If I do finish early, I plan to slot in a short novella (I mean it this time) called Stars Without End, which will be a coda to the Broken Stars series. That series ended with Beneath the Silent Stars, last year, and I’m happy with where I left things but there were a few loose threads I would like to tie up, just as a gift to the readers who made it to the end of that series. But that’s a ‘would be nice,’ not a ‘have to.’ I can literally write that coda whenever else I have extra time.
The one thing I did not do this month was get super mad at myself for not meeting my initial goal. I didn’t push through being sick, which probably would have prolonged my illness. This is because I planned things with extra time. It’s important when we make publishing goals, that we don’t make them assuming we can work at max capacity all the time. I see many indie authors fall into this trap. They come up with a schedule, announce that schedule, and then run into problems and have to amend it, or otherwise break their promises to readers. I don’t want to do that to myself. Sometimes, authors even end up canceling preorders they’ve already set up, which has consequences from Amazon and other self-publishing platforms.

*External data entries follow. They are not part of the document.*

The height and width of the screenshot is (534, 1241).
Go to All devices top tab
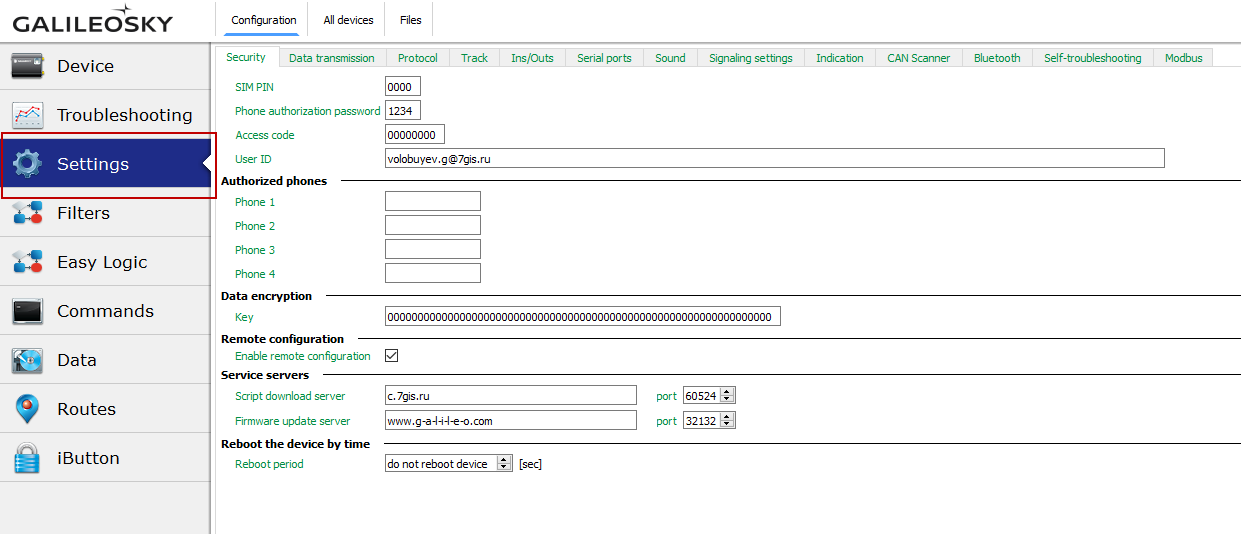point(348,20)
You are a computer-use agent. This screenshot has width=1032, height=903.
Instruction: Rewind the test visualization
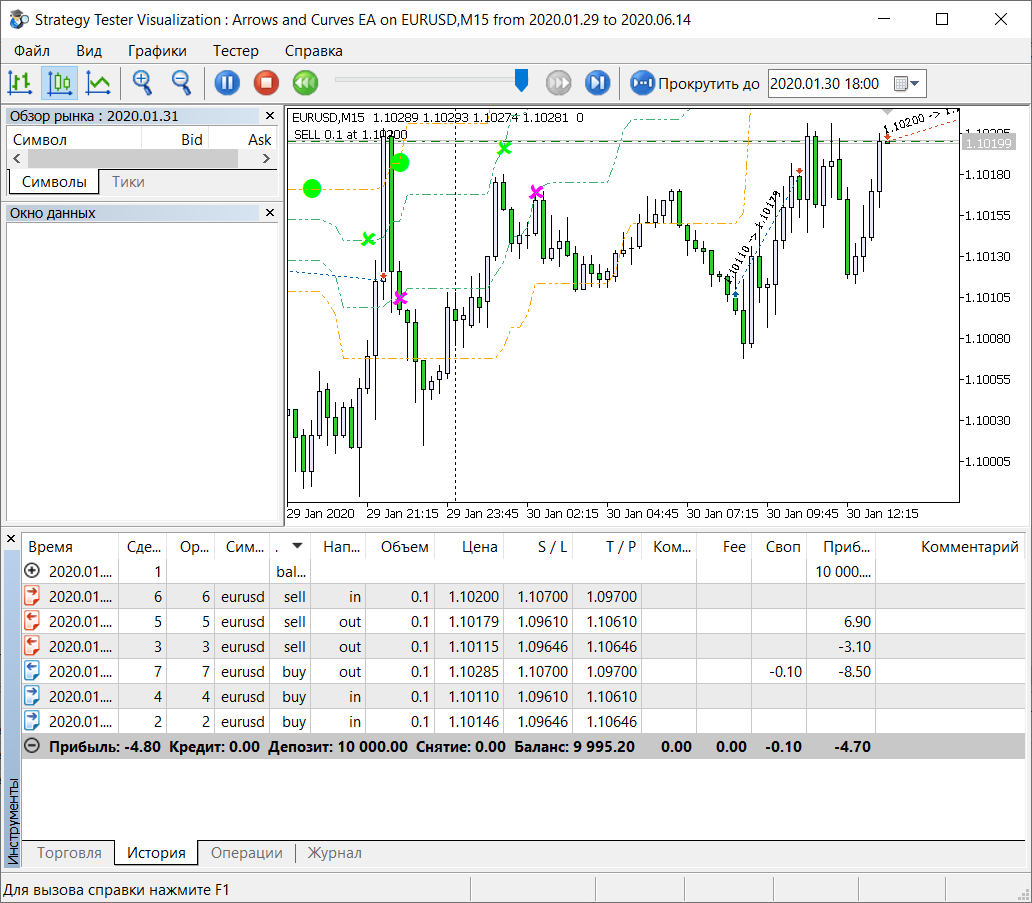coord(305,83)
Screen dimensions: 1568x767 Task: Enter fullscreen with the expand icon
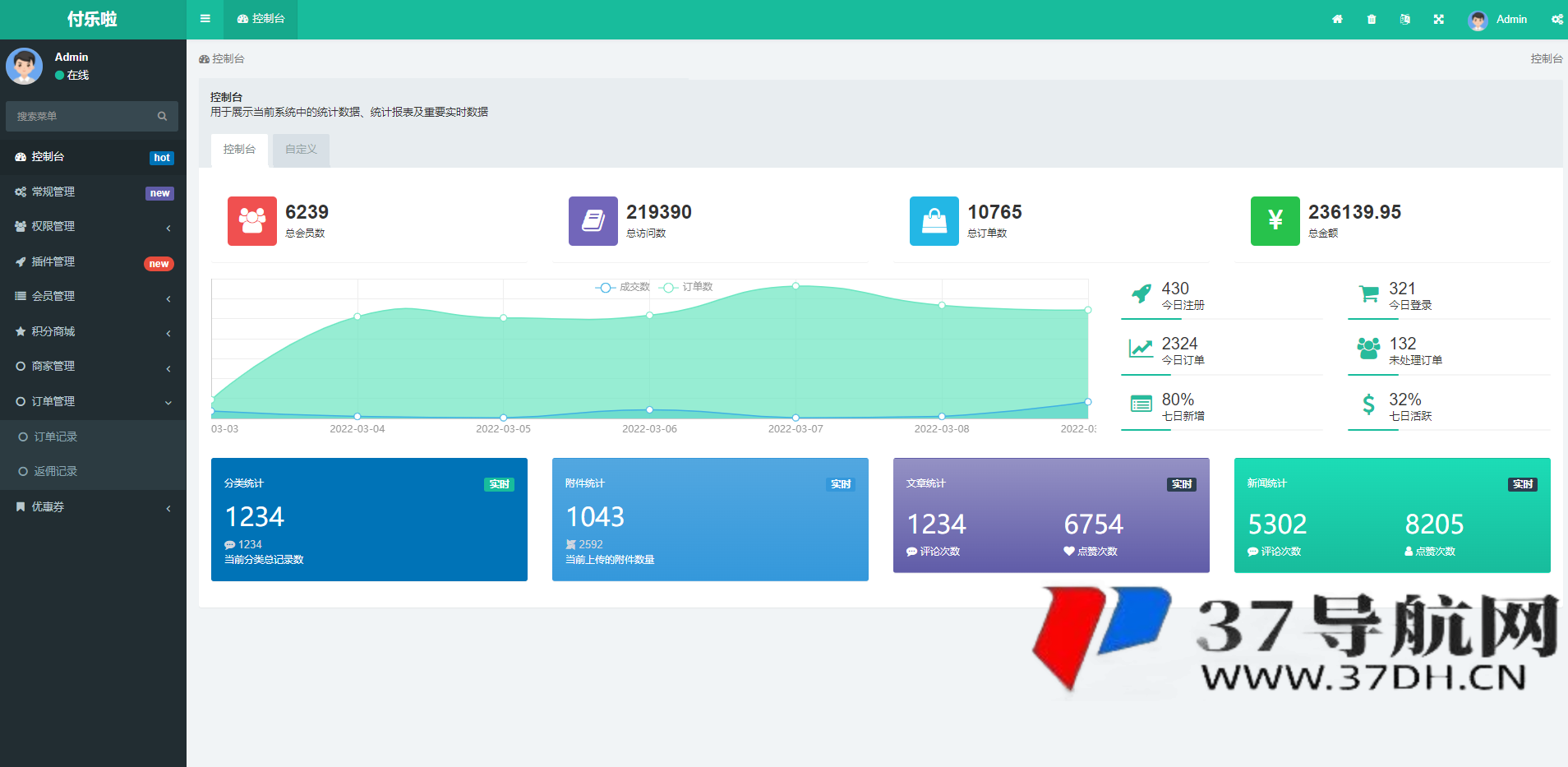click(1439, 19)
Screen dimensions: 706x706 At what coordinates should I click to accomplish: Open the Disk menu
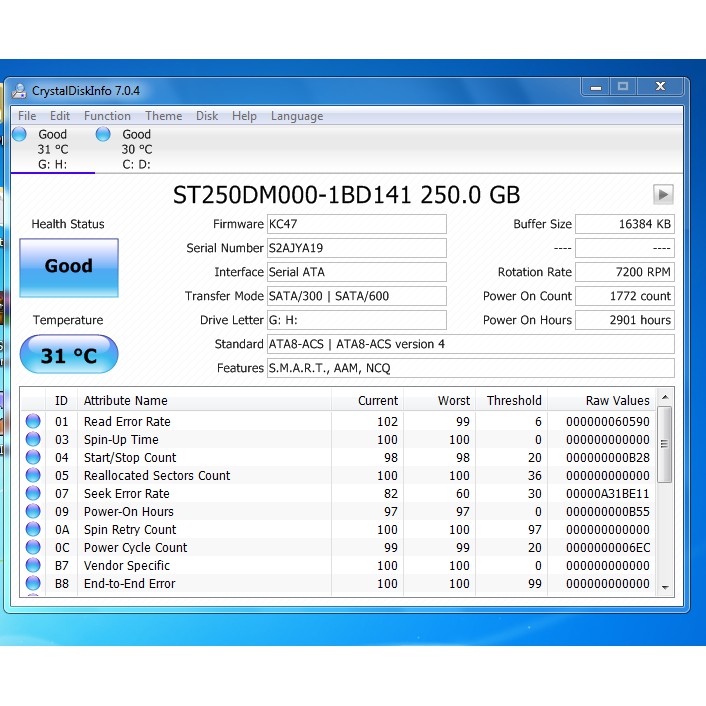(207, 116)
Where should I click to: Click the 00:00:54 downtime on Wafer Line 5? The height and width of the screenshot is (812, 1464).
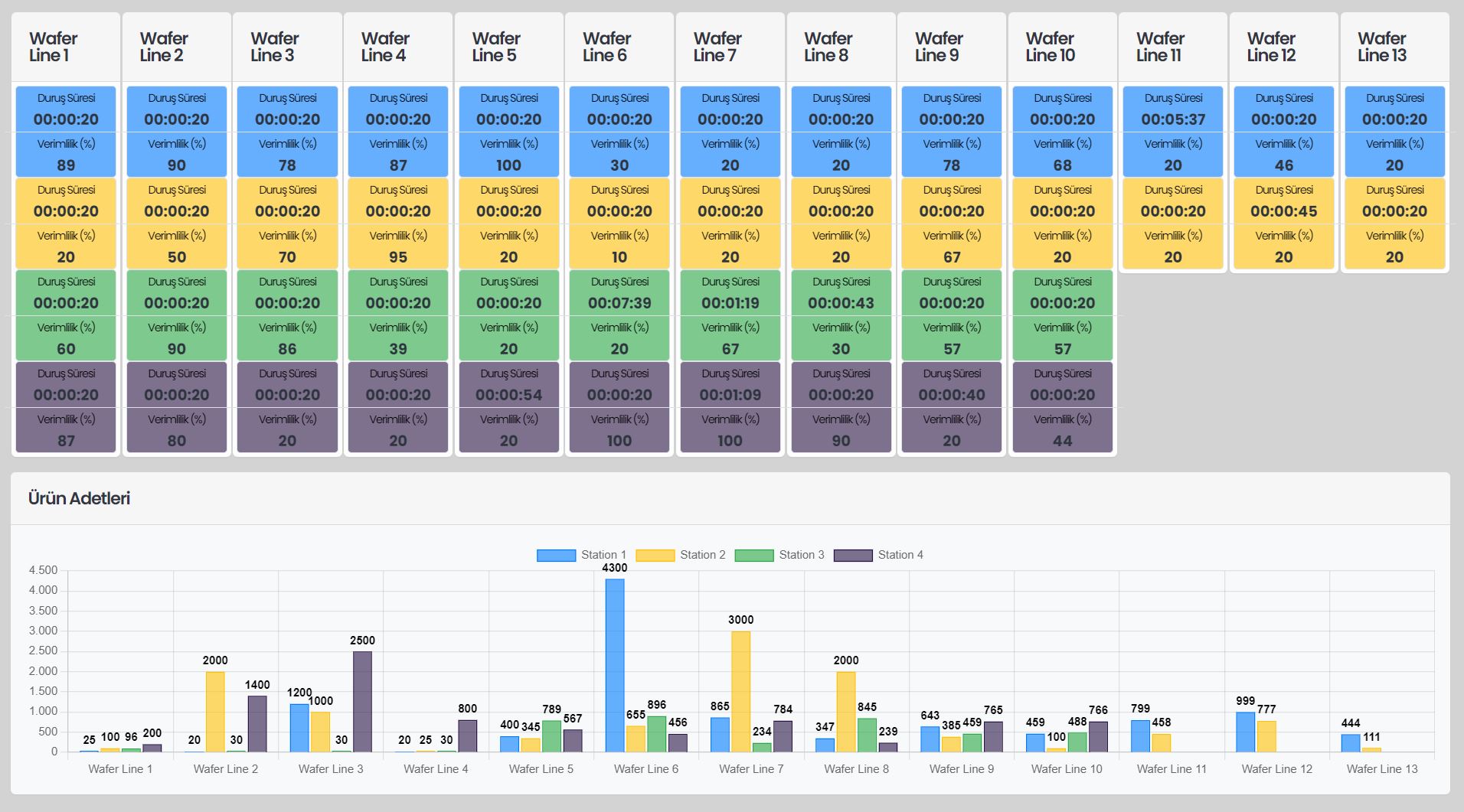click(508, 395)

I’m dedicated to not setting up preorders until the A/B draft of a book is complete, and I give myself six months to edit and format. Currently, I have two active preorders: Valley of Storms (Ascension Apocalypse Book 2) dropping April 2, and The Calculus of Hope (standalone sci fi romance) dropping July 2. Both books are written, and I am currently working on the final proofread for Valley of Storms.
So, that’s where things are right now. I’m actually super happy with the progress I made in January and am looking forward to nailing all the goals for the next couple of months before taking two weeks off at the end of March. I’m thrilled with how The Radiant Tomb is turning out and very proud of all the books I have in the pipeline.